[
https://issues.apache.org/jira/browse/TIKA-4228?page=com.atlassian.jira.plugin.system.issuetabpanels:comment-tabpanel&focusedCommentId=17831524#comment-17831524
]
Tim Allison edited comment on TIKA-4228 at 3/27/24 8:29 PM:
------------------------------------------------------------
What's the exit code? -Are you on a system with an oom killer or other process
killer-, and if so, do the logs suggest that the OS killed the process?
Sorry, ubuntu, right. Anything in the logs?
https://www.baeldung.com/linux/what-killed-a-process
was (Author: [email protected]):
What's the exit code? Are you on a system with an oom killer or other process
killer, and if so, what do its logs say?
> Tika parser crashes JVM when it gets metadata and embedded objects from pdf
> ---------------------------------------------------------------------------
>
> Key: TIKA-4228
> URL: https://issues.apache.org/jira/browse/TIKA-4228
> Project: Tika
> Issue Type: Bug
> Reporter: Xiaohong Yang
> Priority: Major
> Attachments: tika-config-and-sample-file.zip
>
>
> [^tika-config-and-sample-file.zip]
>
> We use org.apache.tika.parser.AutoDetectParser to get metadata and embedded
> objects from pdf documents. And we found out that it crashes the program (or
> the JVM) when it gets metadata and embedded files from the sample pdf file.
>
> Following is the sample code and attached is the tika-config.xml and the
> sample pdf file. Note that the sample file crashes the JVM in 1 out of 10
> runs in our production environment.
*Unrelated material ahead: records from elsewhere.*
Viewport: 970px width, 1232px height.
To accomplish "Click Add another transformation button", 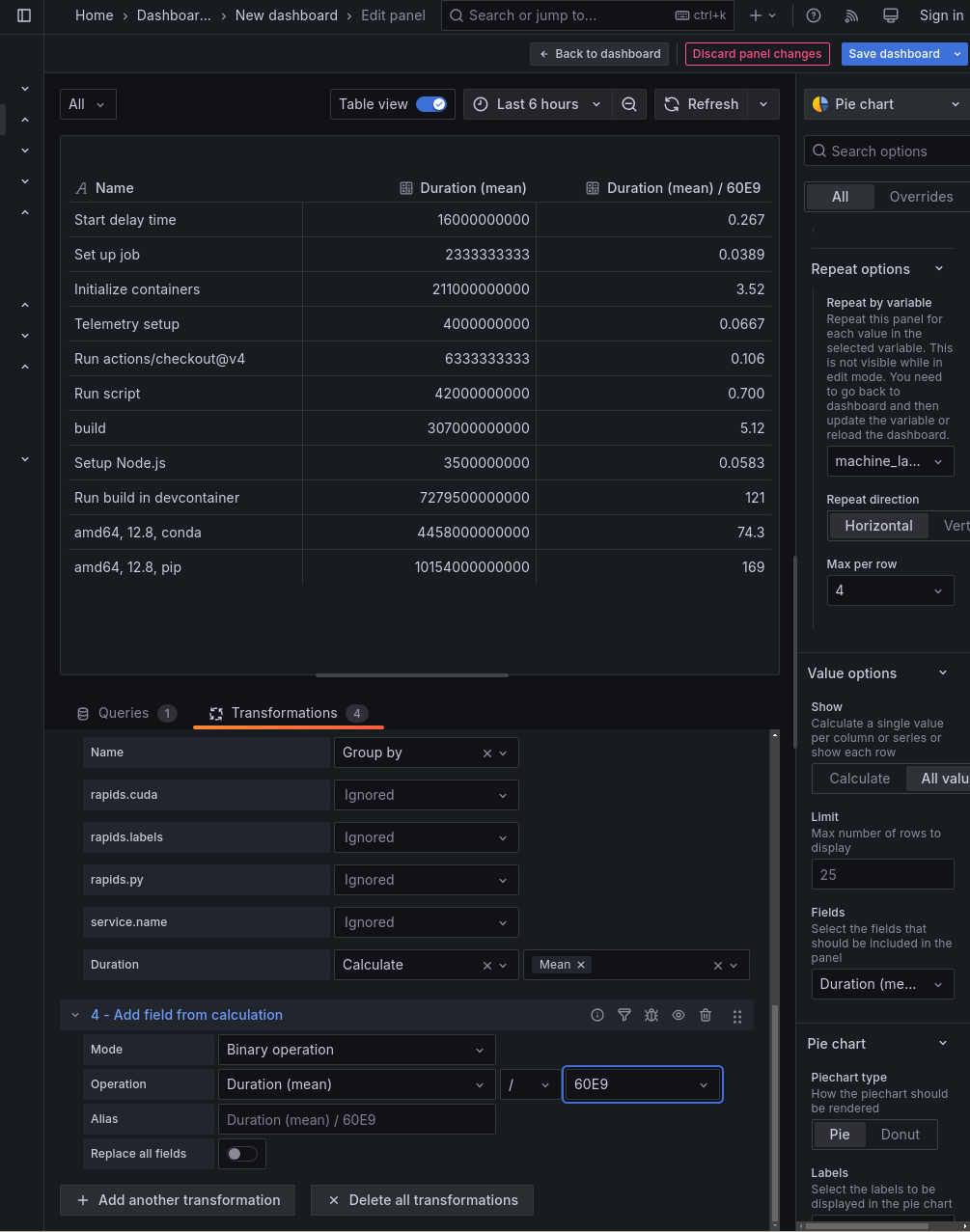I will tap(178, 1200).
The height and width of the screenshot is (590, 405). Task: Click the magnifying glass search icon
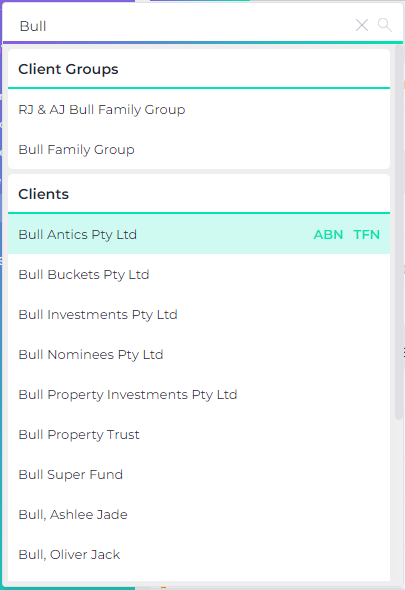click(x=385, y=25)
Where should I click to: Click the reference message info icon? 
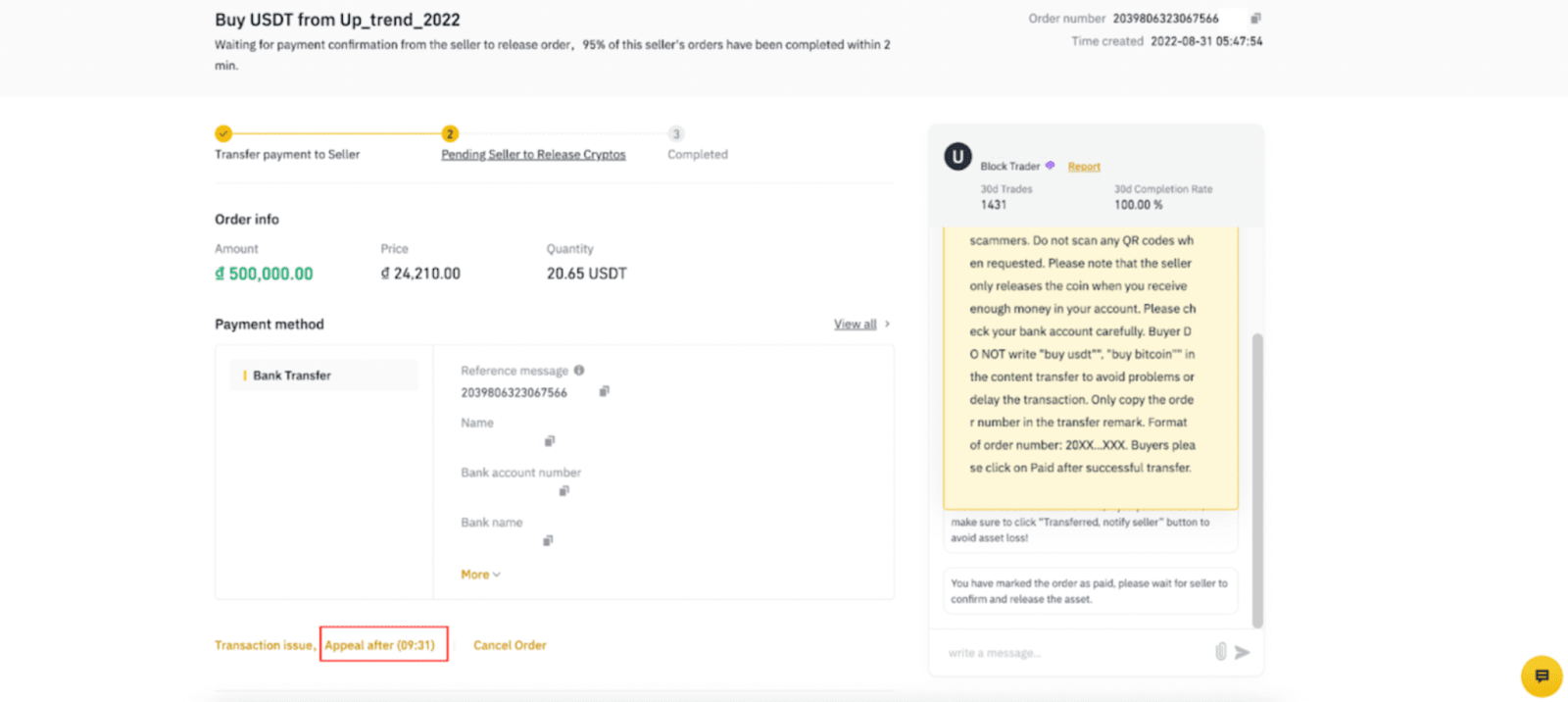[x=579, y=371]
Sometimes it happens when it gets
> metadata and sometimes it happens when it extracts embedded files (the
> chances are about 50/50).
>
> The operating system is Ubuntu 20.04. Java version is 21. Tika version is
> 2.9.0 and POI version is 5.2.3.
>
>
> import org.apache.pdfbox.io.IOUtils;
> import org.apache.poi.poifs.filesystem.DirectoryEntry;
> import org.apache.poi.poifs.filesystem.DocumentEntry;
> import org.apache.poi.poifs.filesystem.DocumentInputStream;
> import org.apache.poi.poifs.filesystem.POIFSFileSystem;
> import org.apache.tika.config.TikaConfig;
> import org.apache.tika.detect.Detector;
> import org.apache.tika.extractor.EmbeddedDocumentExtractor;
> import org.apache.tika.io.FilenameUtils;
> import org.apache.tika.io.TikaInputStream;
> import org.apache.tika.metadata.Metadata;
> import org.apache.tika.metadata.TikaCoreProperties;
> import org.apache.tika.mime.MediaType;
> import org.apache.tika.parser.AutoDetectParser;
> import org.apache.tika.parser.ParseContext;
> import org.apache.tika.parser.Parser;
> import org.apache.tika.sax.BodyContentHandler;
> import org.xml.sax.ContentHandler;
> import org.xml.sax.SAXException;
> import org.xml.sax.helpers.DefaultHandler;
>
> import java.io.*;
> import java.net.URL;
> import java.nio.file.Files;
> import java.nio.file.Path;
> import java.nio.file.Paths;
>
> public class ProcessPdf {
> private final Path inputFile = new
> File("/home/ubuntu/testdirs/testdir_pdf/sample.pdf").toPath();
> private final Path outputDir = new
> File("/home/ubuntu/testdirs/testdir_pdf/tika_output/").toPath();
>
> private Parser parser;
> private ParseContext context;
>
>
> public static void main(String args[]) {
> try
> { System.out.println("Start"); ProcessPdf processPdf
> = new ProcessPdf(); System.out.println("Get metadata");
> processPdf.getMataData(); System.out.println("Extract embedded
> files"); processPdf.extract();
> System.out.println("End"); }
> catch(Exception ex)
> { ex.printStackTrace(); }
> }
>
> public ProcessPdf()
> { }
>
> public void getMataData() throws Exception {
> BodyContentHandler handler = new BodyContentHandler(-1);
>
> Metadata metadata = new Metadata();
> try (FileInputStream inputData = new
> FileInputStream(inputFile.toString()))
> { TikaConfig config = new
> TikaConfig("/home/ubuntu/testdirs/testdir_pdf/tika-config.xml");
> Parser autoDetectParser = new AutoDetectParser(config);
> ParseContext context = new ParseContext();
> context.set(TikaConfig.class, config);
> autoDetectParser.parse(inputData, handler, metadata, context); }
>
> String content = handler.toString();
> }
>
> public void extract() throws Exception {
> TikaConfig config = new
> TikaConfig("/home/ubuntu/testdirs/testdir_pdf/tika-config.xml");
> ProcessPdf.FileEmbeddedDocumentExtractor
> fileEmbeddedDocumentExtractor = new
> ProcessPdf.FileEmbeddedDocumentExtractor();
>
> parser = new AutoDetectParser(config);
> context = new ParseContext();
> context.set(Parser.class, parser);
> context.set(TikaConfig.class, config);
> context.set(EmbeddedDocumentExtractor.class,
> fileEmbeddedDocumentExtractor);
>
> URL url = inputFile.toUri().toURL();
> Metadata metadata = new Metadata();
> try (InputStream input = TikaInputStream.get(url, metadata))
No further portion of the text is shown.